Then in Discourse IX, quite close to the liberal passage on literature, he suddenly goes much further: ‘If the Catholic faith is true, a University cannot exist externally to the Catholic pale, for it cannot teach Universal Knowledge if it does not teach Catholic theology. That is certain, but still, though it had ever so many theological Chairs, that would not suffice to make it a Catholic University; for theology would be included in its teaching only as a branch of knowledge, only as one of many constituent portions, however important a one, of what I have called Philosophy. Hence a direct and active jurisdiction of the Church over it and in it is necessary, lest it should become the rival of the Church with the community at large in those theological matters which to the Church are exclusively committed …’
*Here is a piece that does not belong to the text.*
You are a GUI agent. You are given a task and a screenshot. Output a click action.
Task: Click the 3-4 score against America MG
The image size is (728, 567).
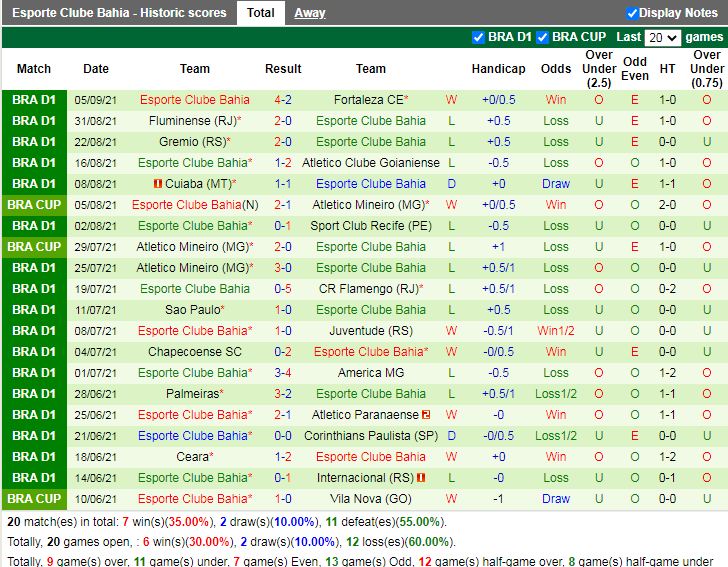(x=283, y=373)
Much of the rest of this final Discourse, with the exception of the passage on literature, is Newman at his uneasiest. His words do not flow with their usual spontaneity. There are a great number of ‘Gentlemens’ and ‘that is certains’, the latter in fact a certain sign of Newman’s uncertainty. And then suddenly he escapes from this viscosity by hitting on the idea of bringing the whole thing to an end by throwing everything into a panegyric of St Philip Neri - ‘my own special Father and Patron’ as he refers to him. It is like the finale of an open-air concert I once attended, which brought the 1812 Overture to a conclusion with cymbals banging, cannons pounding, fireworks exploding and the conductor exhausting himself with enthusiasm:
Nay, people came to him, not only from all parts of Italy, but from France, Spain, Germany and all Christendom, and even the infidels and Jews, who had ever any communication with him, revered him as a holy man. The first families of Rome, the Massimi, the Aldobrandini, the Colonnas, the Altieri, the Vitelleschi, were his friends and his penitents. Nobles of Poland, Grandees of Spain, Knights of Malta could not leave Rome without coming to him. Cardinals, Archbishops and Bishops were his intimates, Frederigo Borromeo haunted his room and got the name of Father Philip’s soul. The Cardinal-Archbishops of Verona and Bologna wrote books in his honour. Pope Pius IV died in his arms. Lawyers, painters, musicians, physicians, it was the same with them. Baronius, Zazzara, Ricci, left the law at his bidding, and joined his congregation to do its work, to write the annals of the Church, and to die in the odour of sanctity. Palestrina had Father Philip’s ministrations in his last moments. Anninuccia hung about him during life, sent him a message after death, and was conducted by him through Purgatory to Heaven. And who was he, I say all the while, but a humble priest, a stranger in Rome, with no distinction of family or letters, no claim of station or of office, great simply in the attraction with which a Divine Power had gifted him? And yet thus humble, thus unennobled, thus empty-handed, he has achieved the glorious title of Apostle of Rome.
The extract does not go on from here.